» SOURCE RECORDS:
════════════════

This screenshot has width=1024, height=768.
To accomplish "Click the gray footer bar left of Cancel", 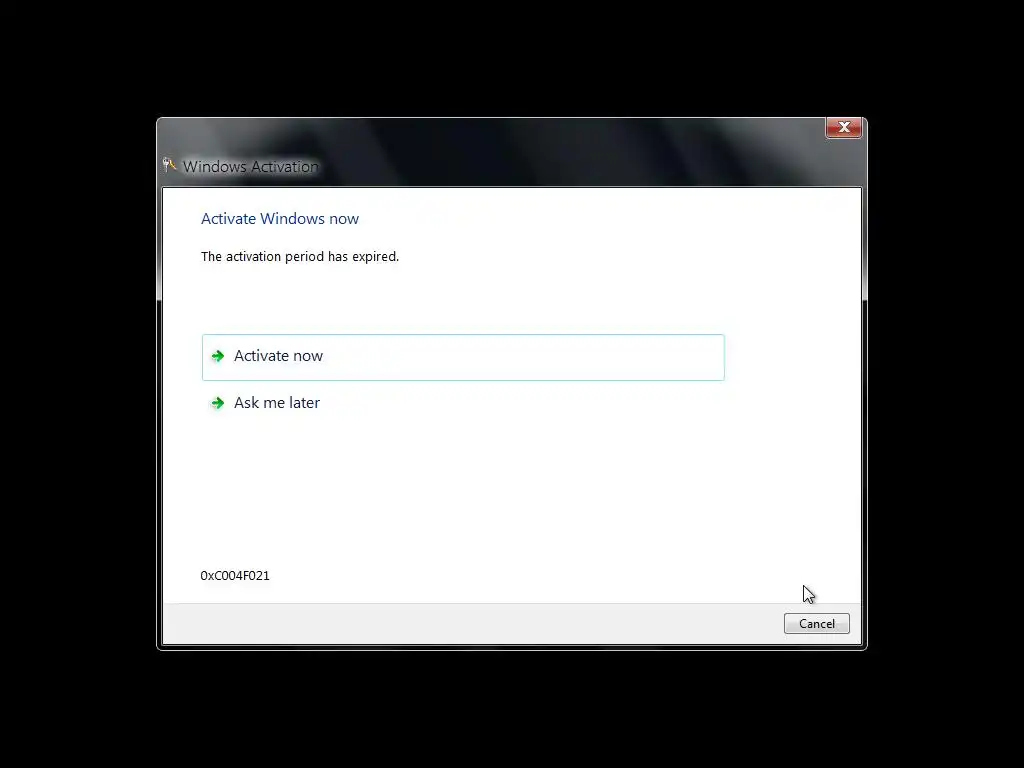I will tap(470, 624).
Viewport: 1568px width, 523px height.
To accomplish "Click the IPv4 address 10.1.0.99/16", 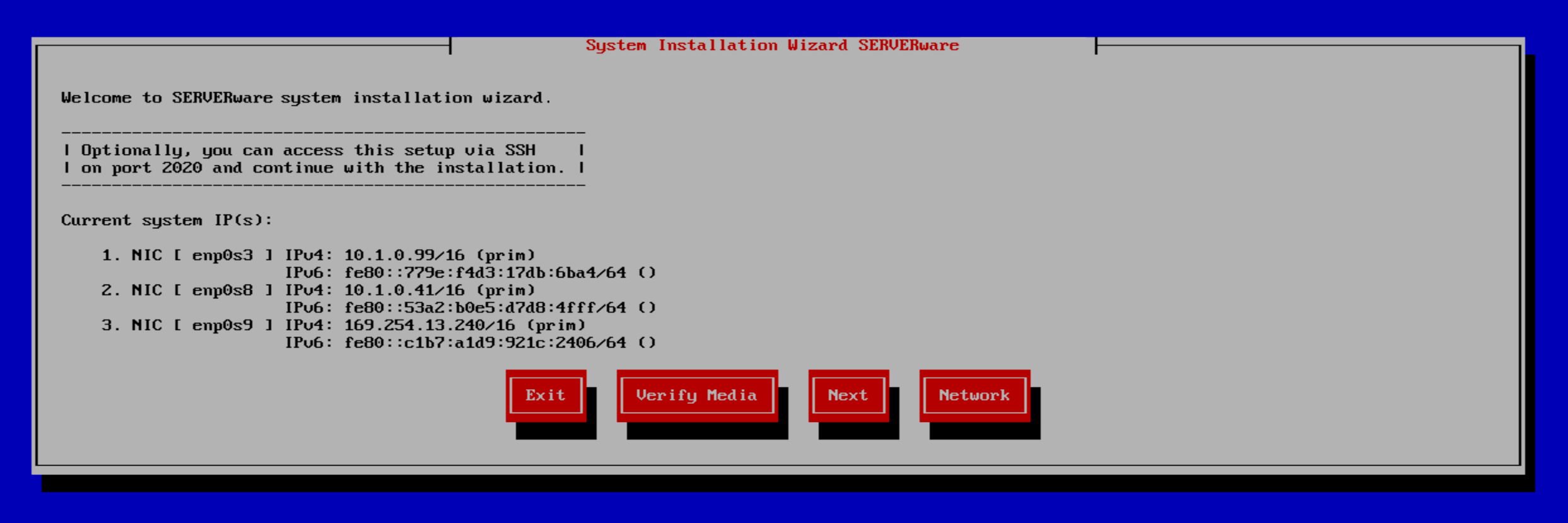I will (404, 255).
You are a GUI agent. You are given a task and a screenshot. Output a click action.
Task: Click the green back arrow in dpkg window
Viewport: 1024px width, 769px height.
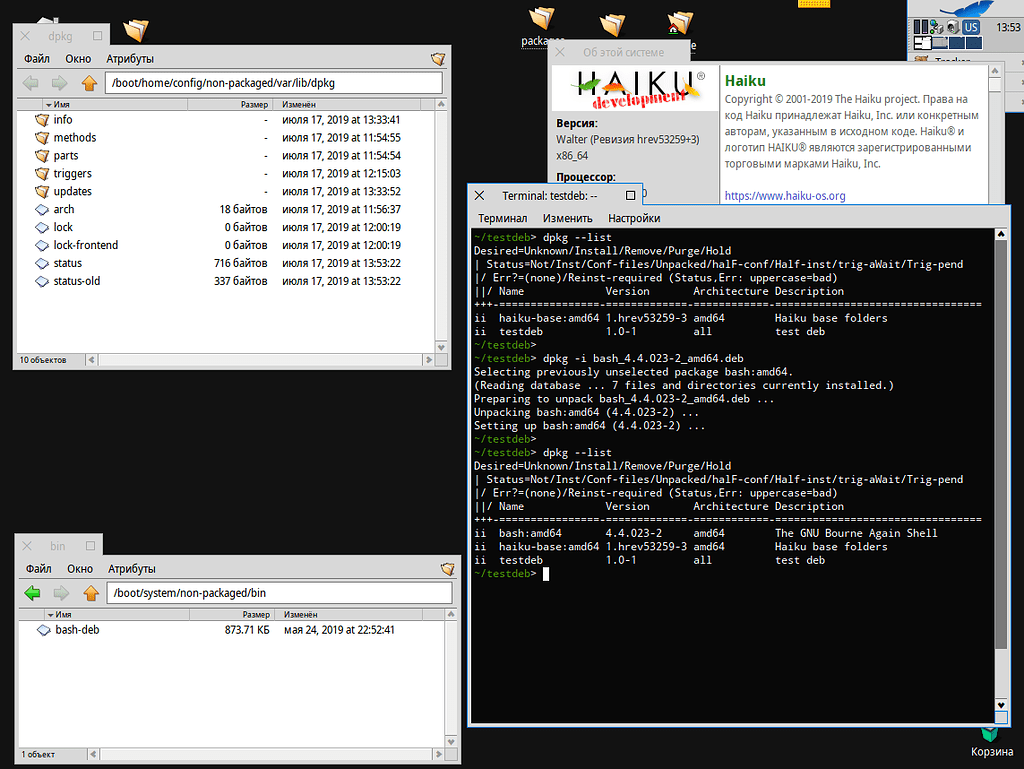[31, 83]
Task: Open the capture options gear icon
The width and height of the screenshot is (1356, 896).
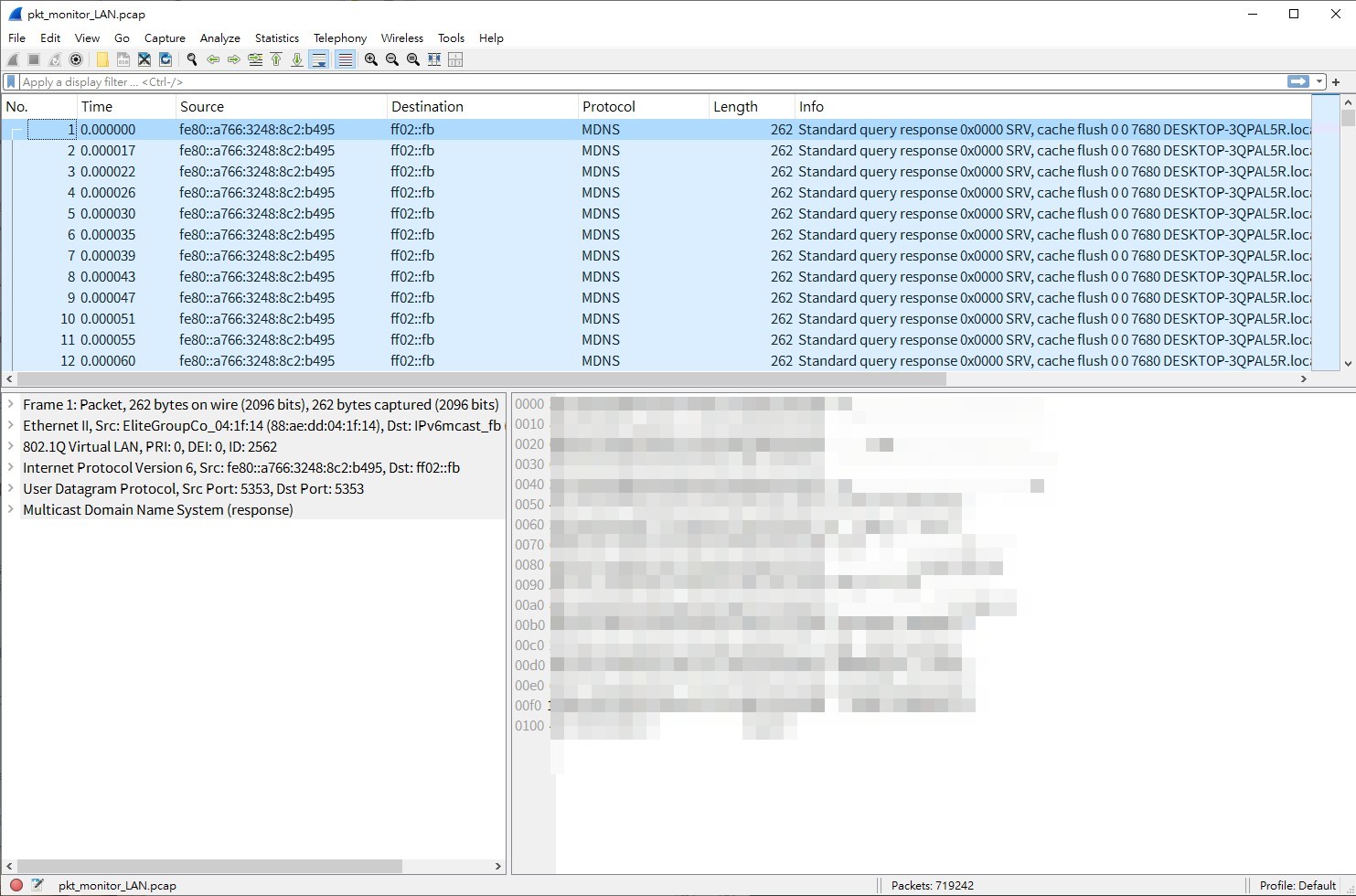Action: tap(76, 59)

════════════════

Reproduce word for word the lines from the one containing "The width and" through the end of the data, both ends kept. Drop the pictures.

The width and height of the screenshot is (1356, 896).
Action: tap(76, 59)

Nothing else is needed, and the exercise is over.